The most persuasive endorsement for Senator Obama's presidential campaign I have seen comes from Fareed Zakaria of Newsweek.

What makes it especially persuasive is that Zakaria doesn't pretend it's a no-brainer, or that Senator McCain isn't a worthy candidate.

He simply makes a persuasive case of Obama, and deals with rather than ignores his candidate's shortcomings (calling Sarah Palin a "rabble rousing ultra conservative" however, betrays Zakaria's biases however).

Zakaria makes a point I've made privately. Simply put, the most impressive thing Obama's done has been this campaign.

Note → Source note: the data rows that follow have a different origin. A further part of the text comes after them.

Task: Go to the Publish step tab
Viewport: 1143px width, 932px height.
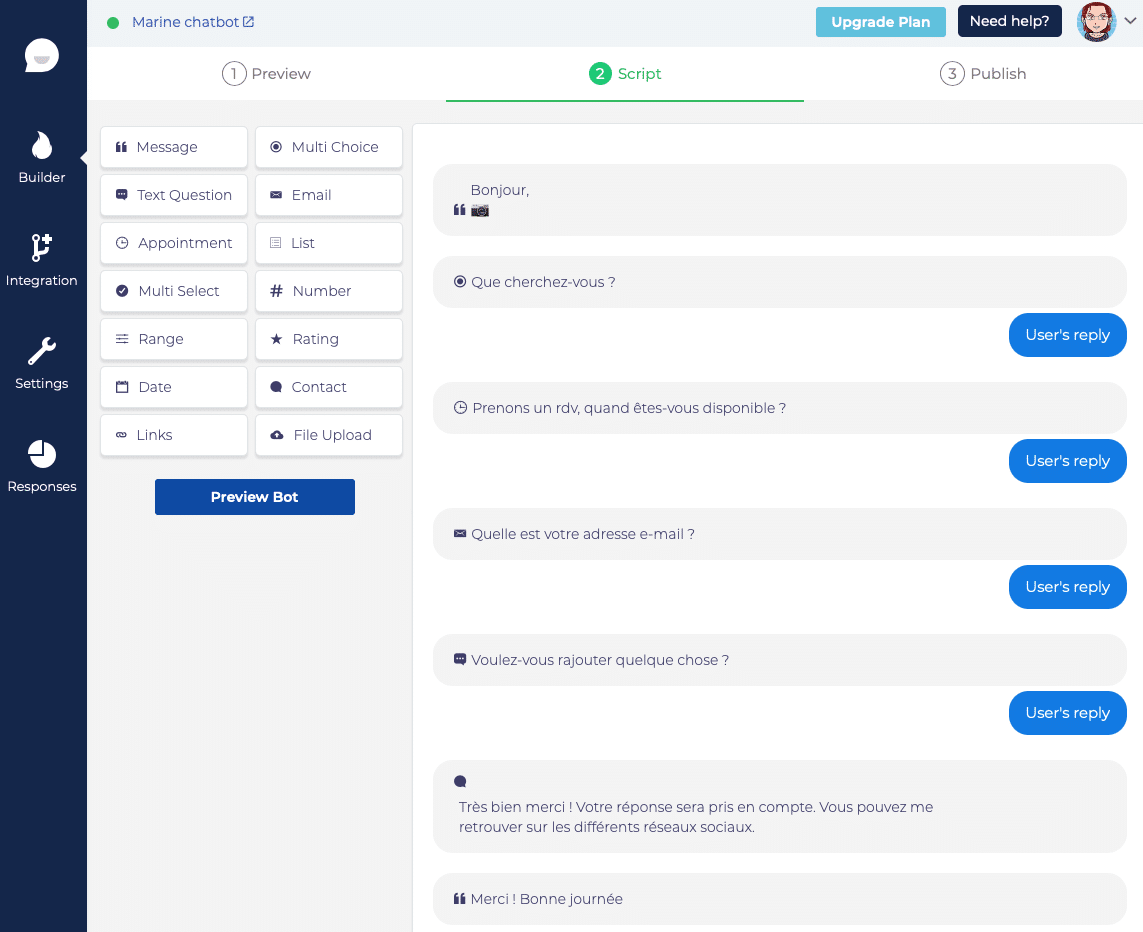Action: click(x=983, y=74)
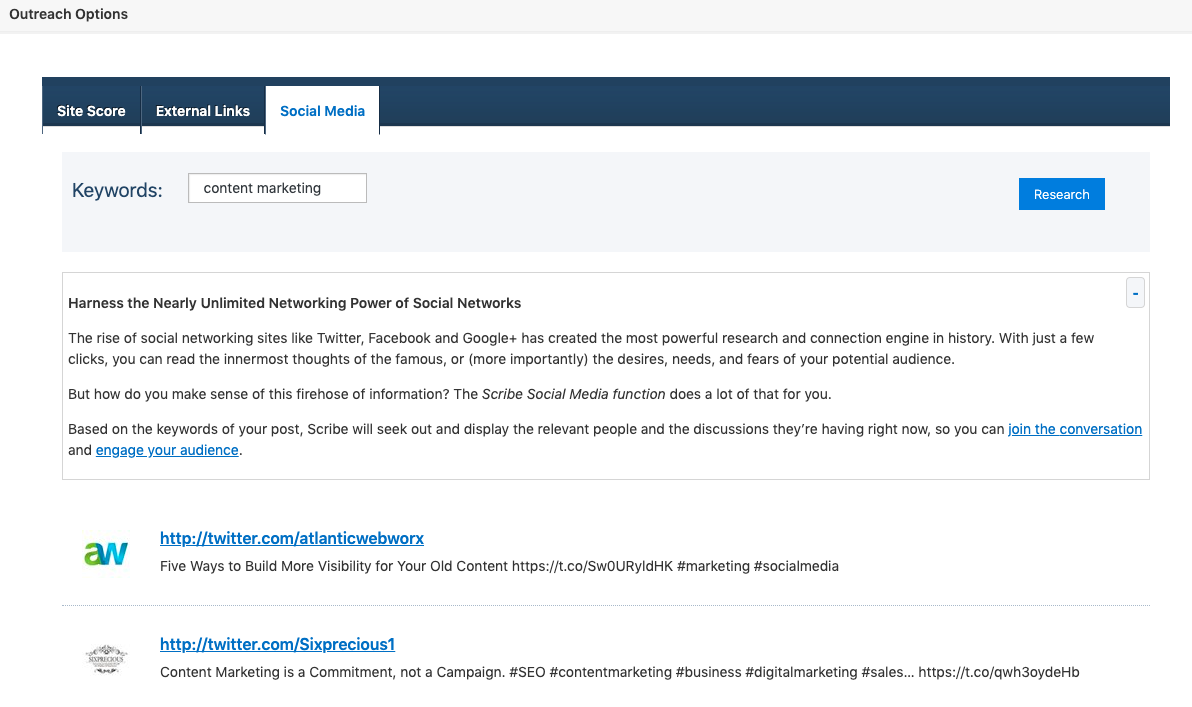Collapse the social networks help box
Image resolution: width=1192 pixels, height=707 pixels.
pos(1135,294)
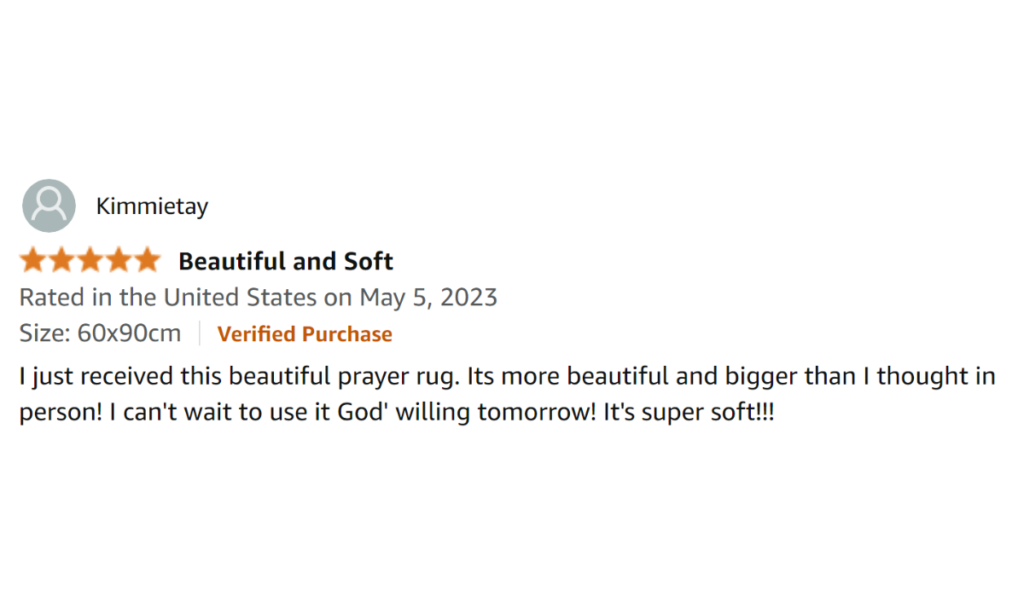Click the fifth orange rating star
Image resolution: width=1024 pixels, height=614 pixels.
pos(146,261)
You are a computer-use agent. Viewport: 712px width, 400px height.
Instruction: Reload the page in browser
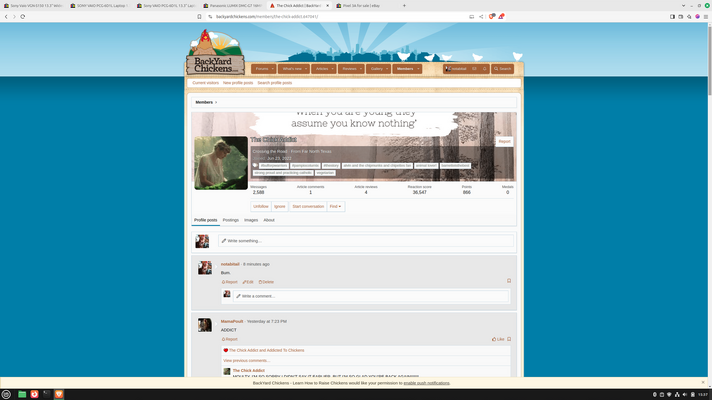click(x=23, y=16)
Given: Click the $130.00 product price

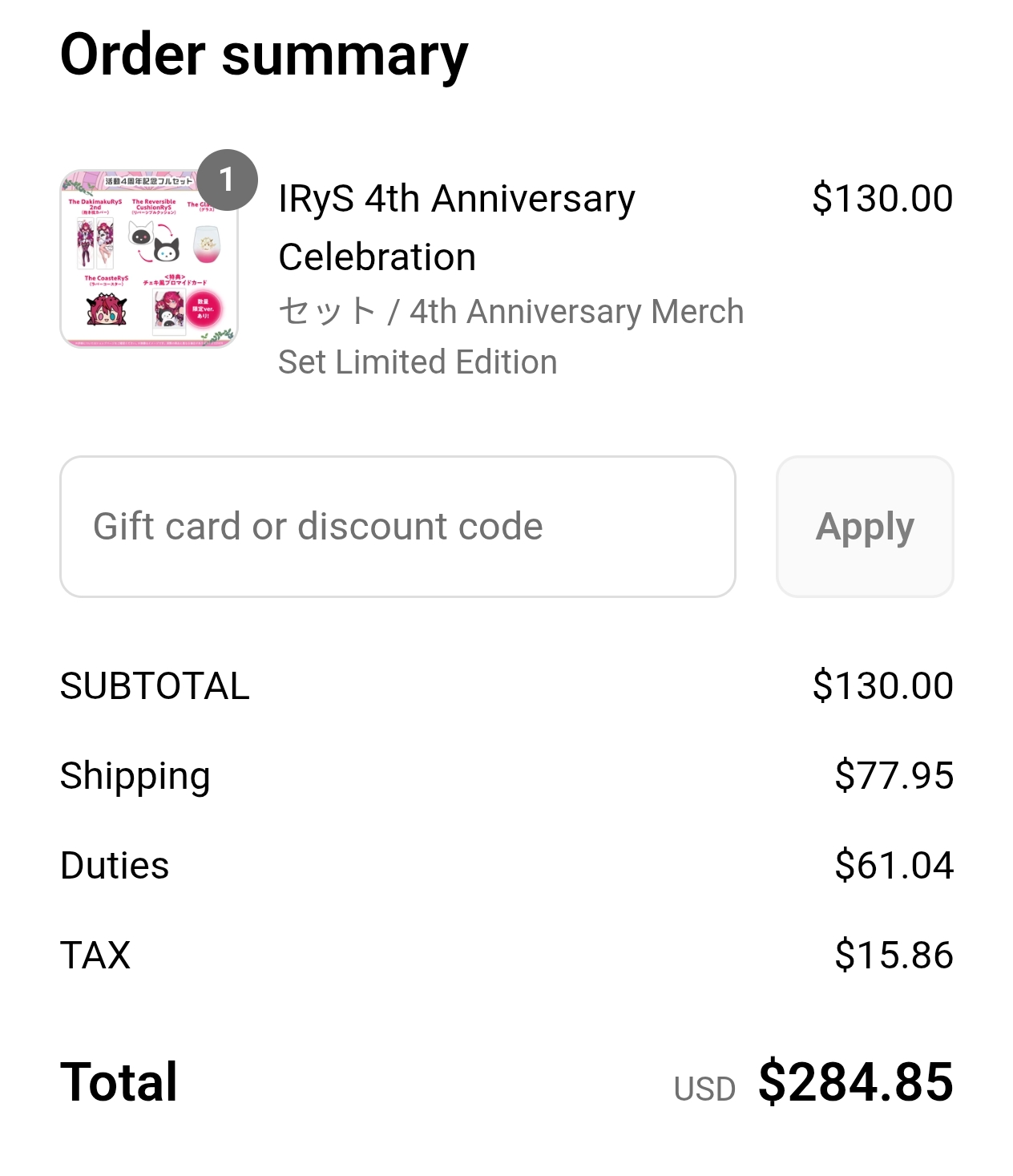Looking at the screenshot, I should pos(882,199).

If he runs his White House like he ran his highly professional, disciplined campaign that will have (assuming he wins) defeated two seasoned political professionals, the country will have strong leadership:
Let's be honest: neither candidate has past experience that is relevant to being president, except that they have now both run large, multiyear, multimillion-dollar, 50-state campaigns. By common consent, McCain's has been chaotic and ineffective, while Obama has run a superb operation, and done so with little of the drama and discord that usually plague political machines.
He also doesn't shy away from one of Obama's biggest strengths - the symbolic message his election would have at home and abroad:

Imagine what people around the world would think if they saw America once again inventing the future. And imagine how Americans would feel if they saw their country once again fulfilling its founding creed of equal opportunity, if they saw that there really were no barriers in their country, not even to the highest office in the land, not even for a man with a brown face and a strange name.
An Obama presidency means that the nation's leading politican (President Obama), entertainer (Oprah Winfrey) and athlete (Tiger Woods)will all be African-Americans. This is not a little deal.

Note: this is NOT an endorsement - just a plug for some civil, well reasoned political debate we're getting too little of these days. Before anyone accuses me of being in the bag for Senator Obama, please be assured I'll publish a similarly thoughtful case for Senator McCain.